Members of Lewis and Clark expedition ate Pawpaws with gusto and our early American ancestors enjoyed Pawpaws for centuries and they were reputed to be George Washington’s favorite fruit. There are reports of conquistador Hernando de Soto recording native Americans growing and eating Pawpaws in the Mississippi Valley in 1541. And Audubon depicted yellow-billed cuckoos on a Pawpaw branch. But the Mid-Atlantic and Midwest States are Pawpaw areas where this tropical like fruit is most prevalent.
Collecting & Harvesting
Pawpaws at the peak of ripeness, fall to the ground, a convenient way to collect them, but you need to find them right away, within at least a day of falling. Otherwise, insects and animals (think claw marks and bites out of your precious fruit), will make the Pawpaws unusable.
If you want to avoid them falling, you need to press and squeeze your fruit on the tree. The Pawpaws will have a little give, like a perfect peach. That is the prime time to pick it, as not all the fruit will ripen at once. They take their time and ripen at their own speed.
Having a short shelf life (2-3 days), Pawpaws aren’t a big agricultural product because they would bruise and rot before shipping. Commonly found in woods, along streams, you can easily forage for Pawpaws in mid September to October. Just look up in the branches of trees or down on the ground where they have fallen.
A Pawpaw Renaissance is underway and there are lots of enthusiastic growers or foragers who tout their delicious byproducts like ice cream or jams. Pawpaw festivals are everywhere in September and early October and that is a prime time to taste a Pawpaw as well as pick up a tree for your own Pawpaw patch.
Growing is Easy
Growing your own trees is the best way to keep supplied with a constant source of harvestable Pawpaws over a 6 week long window.

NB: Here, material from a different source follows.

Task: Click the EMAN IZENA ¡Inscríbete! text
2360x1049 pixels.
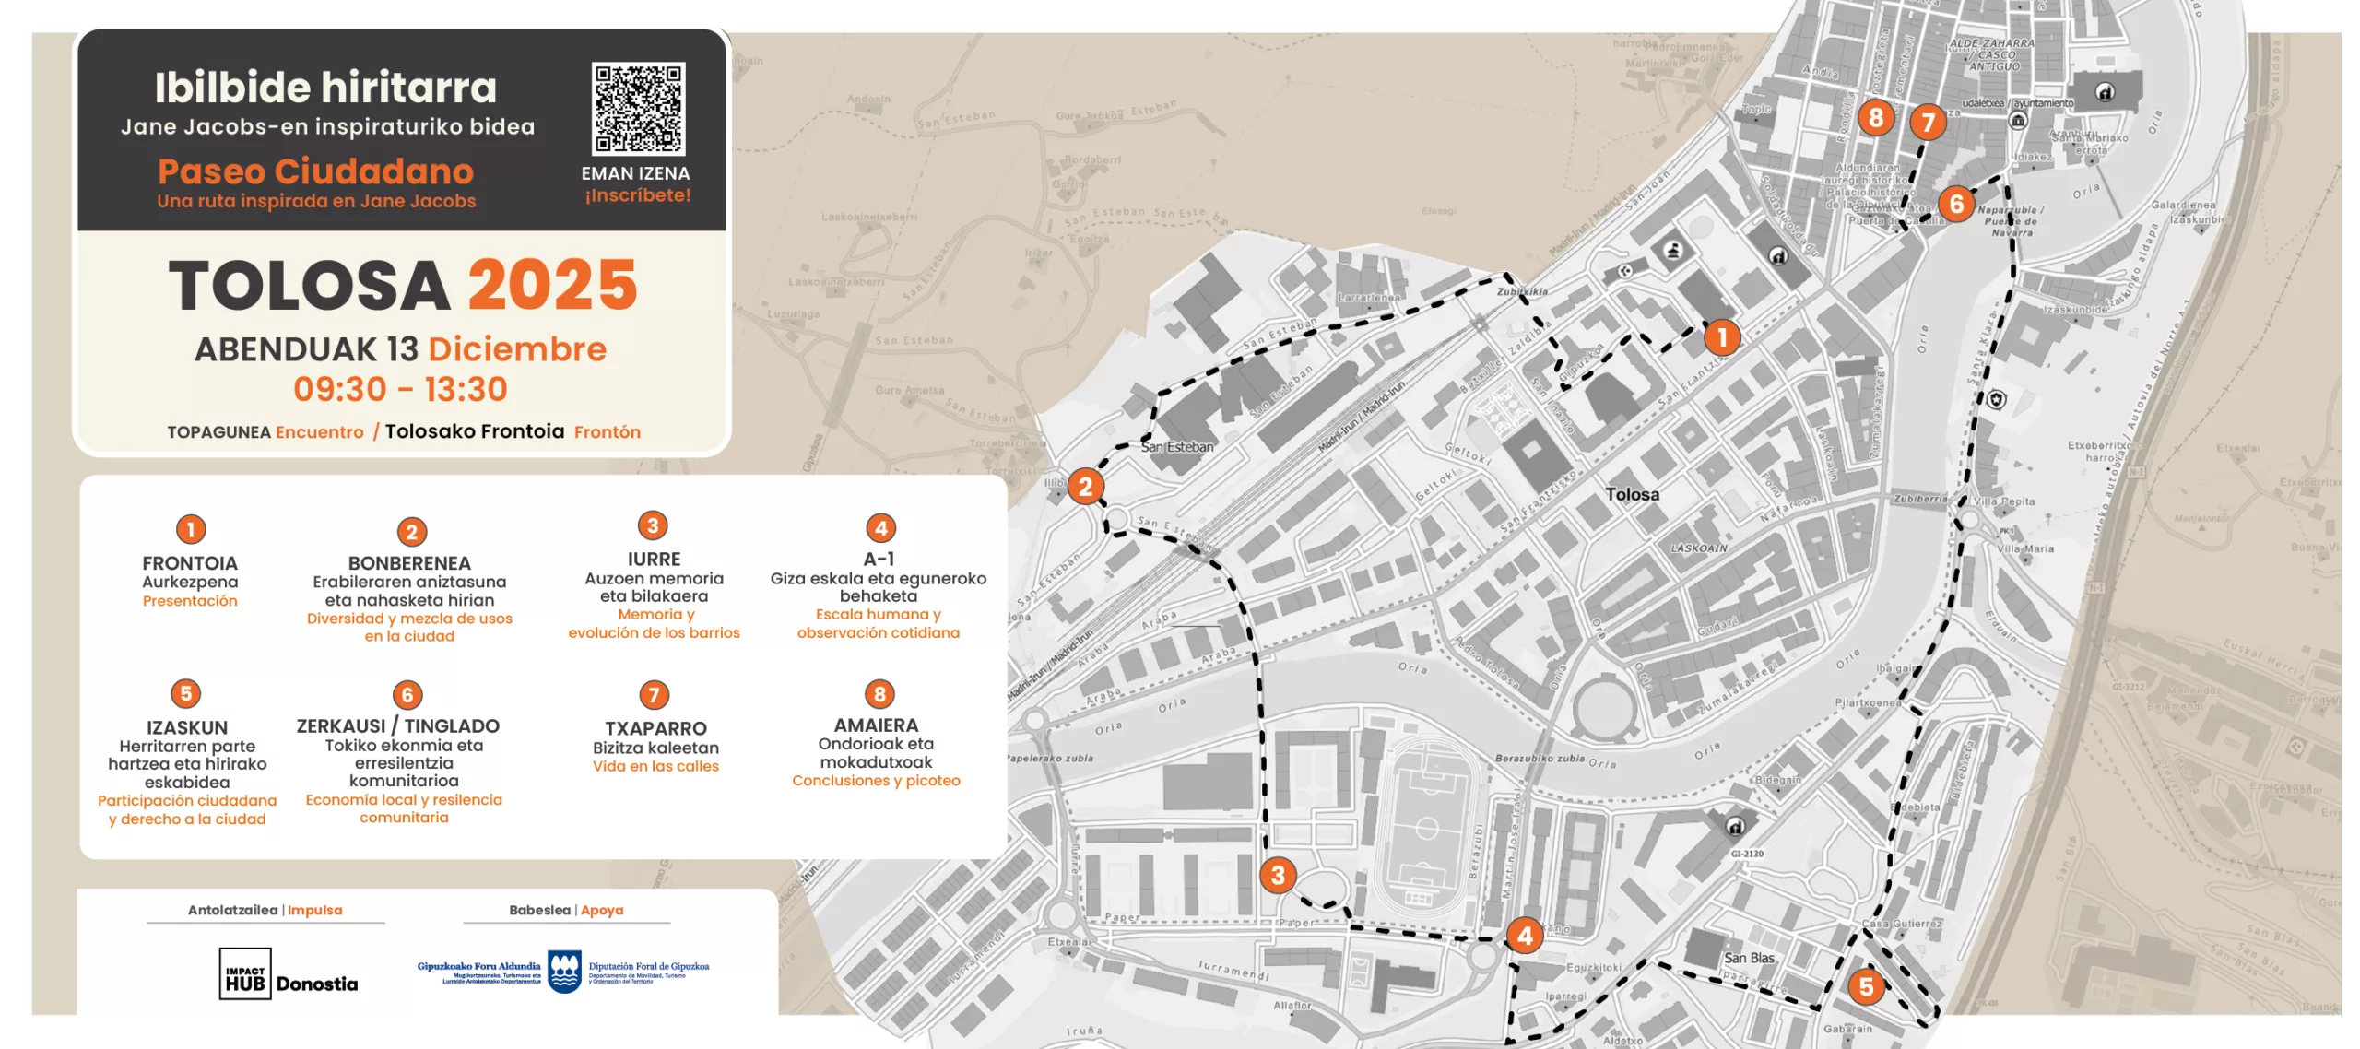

Easy to grow in average soil in sun or part shade (it is an understory tree), they can grow up to 25 feet tall with large leaves covering the branches. Not bothered with insects or diseases, I grow mine organically, leaving it alone, and my young trees started to produce within 3 years from a sapling. The trees will send up saplings that are connected by roots to the mother tree and if you let these go, you will produce a Pawpaw patch!
When I first started to scrape out the flesh for cooking projects like ice cream and cheesecake, I was discouraged with all the seeds and work to scrape the custardy like flesh out of the skin. But then, I pulled out my food mill, and it worked like a charm to process over 30 Pawpaws! Taking about 20 minutes, I had enough pulp, over 10 cups, ready to go in the freezer, for a lot of future Pawpaw cooking projects. Cheesecake, cocktails, and ice cream are all on my list.
Recipes are available on the Kentucky State University website.
I only have two Pawpaw trees which is more than enough for my own use. You need at least 2 trees for pollination, so be sure to have at a minimum 2 trees. Pollinated by flies and beetles, the fruit is known to be enjoyed by opossums, foxes, squirrels, racoons, and birds. My two trees are very close to my large fig tree which ripens at the same time so it is a veritable feast out there! I don’t begrudge the animals the fruit, as there is plenty for all.